WORK TO COMPLETE:
Which lines of the listing below contain the word "icon"? Copy each of them.

DATA ROWS:
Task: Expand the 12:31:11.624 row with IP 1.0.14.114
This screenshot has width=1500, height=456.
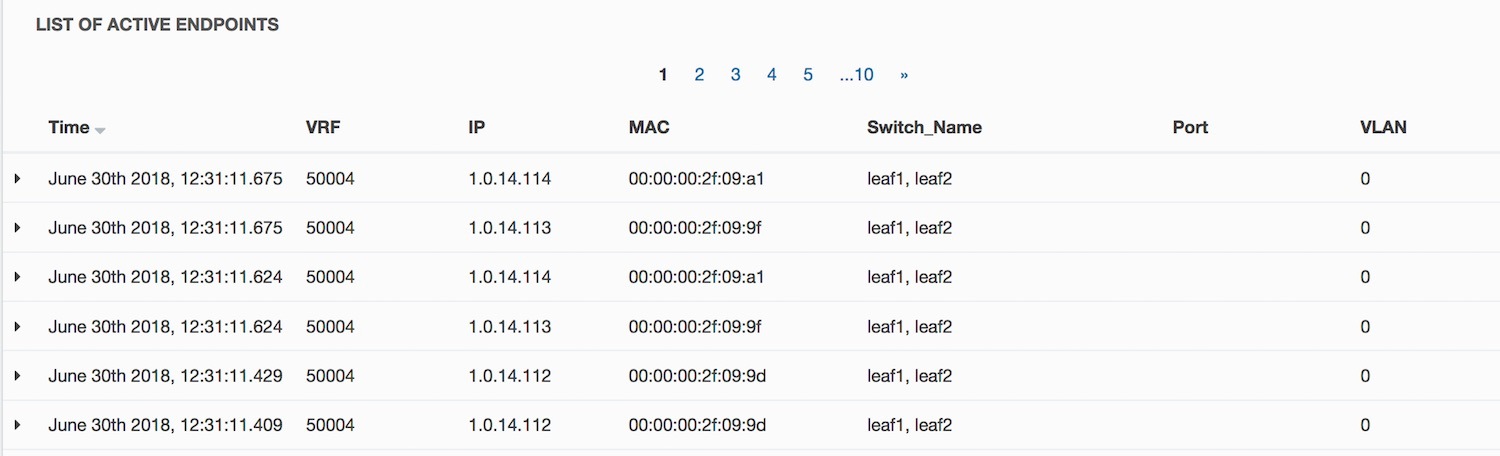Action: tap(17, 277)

...

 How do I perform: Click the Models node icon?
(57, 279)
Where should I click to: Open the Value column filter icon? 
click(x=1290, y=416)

CORRECT ANSWER:
 How do I perform: Click the Models node icon?
Where should I click to: Open the Value column filter icon? 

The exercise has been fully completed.